Dee Caffari, veteran of six circumnavigations and the first woman to sail solo both ways around the world shares offshore race tips with Andy Rice

This year’s Rolex Fastnet Race was breezier than many predicted, with challenging sea states. Photo: Kurt Arrigo / Rolex

Dee Caffari believes that getting ready for a big offshore race is a constant process. “It’s all about the preparation and I split my five top tips into three areas; the route, the boat, and the people,” she says.

When you’re building up towards a pinnacle event like the Rolex Fastnet Race, every Channel race and RORC offshore before then is a training opportunity, to identify the gaps in your armoury and to create a plan to fill those gaps. “A lot of this comes out in the debrief at the end of the race, although this is a crucial process that is often overlooked or skimmed over because you’ve just spent two days working really hard and are possibly feeling very tired,” explains Caffari.

“But the debrief is invaluable if you’re going to learn from things you did right. And of course, the things that you did wrong. It’s also really important to acknowledge the things that went really well for you so that you grow the confidence and you build on those activities.”

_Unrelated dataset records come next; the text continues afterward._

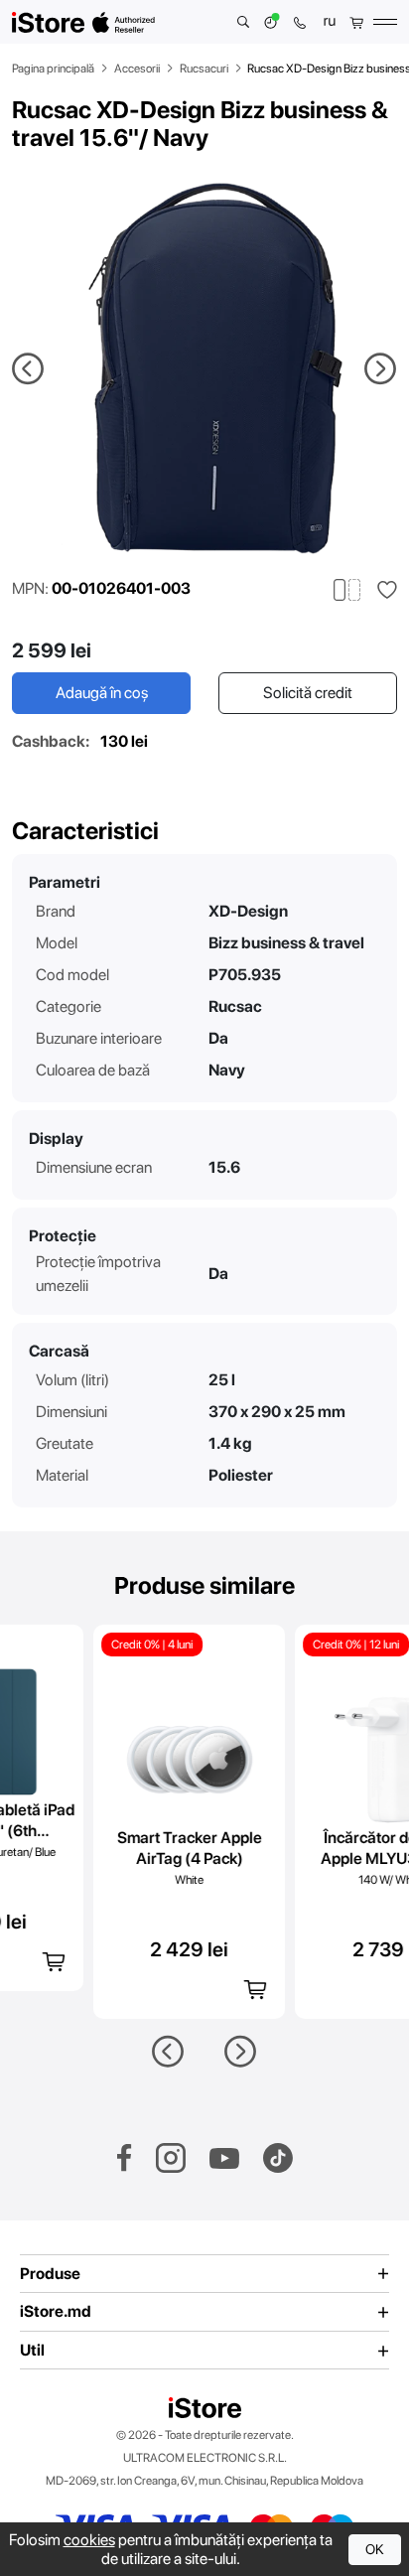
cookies (89, 2539)
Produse (50, 2274)
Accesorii (137, 68)
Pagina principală (53, 68)
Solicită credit (307, 692)
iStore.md (55, 2312)
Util (32, 2351)
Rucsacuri (204, 68)
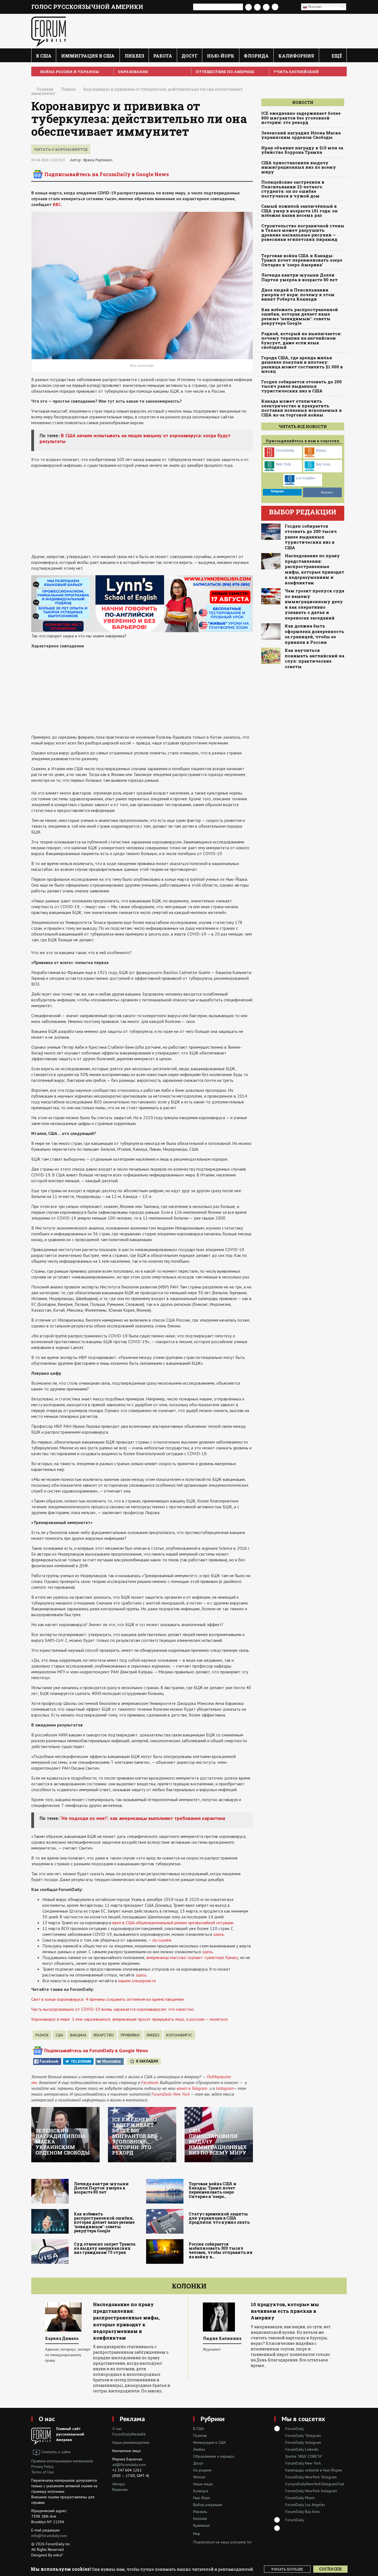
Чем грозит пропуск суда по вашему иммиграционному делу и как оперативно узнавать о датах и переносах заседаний (314, 604)
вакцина (78, 2035)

Dee develops cheatsheets for every scenario, as a quick-reference manual for things to remember in the heat of the moment. “It’s really good to have these cheatsheets to refer to when you’re tired and the pressure is on.”


Photo: Carlo Borlenghi / Rolex Fastnet Race

Walk the course

This year’s Rolex Fastnet Race has a new route, but for any race you compete in, don’t just rely on past experience but actually go through the details of the course and plan your navigation well in advance.

You want to know where the Exclusion Zones are, where the hazards are, whether there are any firing ranges, or naval activity. And you want to know what the lights are if you pass them at night.